- **PROBLEM DESCRIPTION**
Give back each line of the data exactly.

- **MATERIAL PROVIDED**
_____

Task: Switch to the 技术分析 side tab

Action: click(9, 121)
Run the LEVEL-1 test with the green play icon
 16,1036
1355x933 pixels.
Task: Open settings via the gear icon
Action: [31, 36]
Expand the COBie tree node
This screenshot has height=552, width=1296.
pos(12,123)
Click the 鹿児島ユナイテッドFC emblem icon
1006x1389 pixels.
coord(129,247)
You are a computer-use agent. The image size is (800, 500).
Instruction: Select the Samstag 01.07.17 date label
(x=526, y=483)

_____

- **SOLUTION TO THE PROBLEM**
Task: Switch to the 技术分析 side tab

Action: click(9, 121)
Run the LEVEL-1 test with the green play icon
 16,1036
1355x933 pixels.
Task: Open settings via the gear icon
Action: [31, 36]
Expand the COBie tree node
This screenshot has height=552, width=1296.
pos(12,123)
Click the 鹿児島ユナイテッドFC emblem icon
1006x1389 pixels.
coord(129,247)
You are a computer-use agent. The image size is (800, 500).
Instruction: Select the Samstag 01.07.17 date label
(x=526, y=483)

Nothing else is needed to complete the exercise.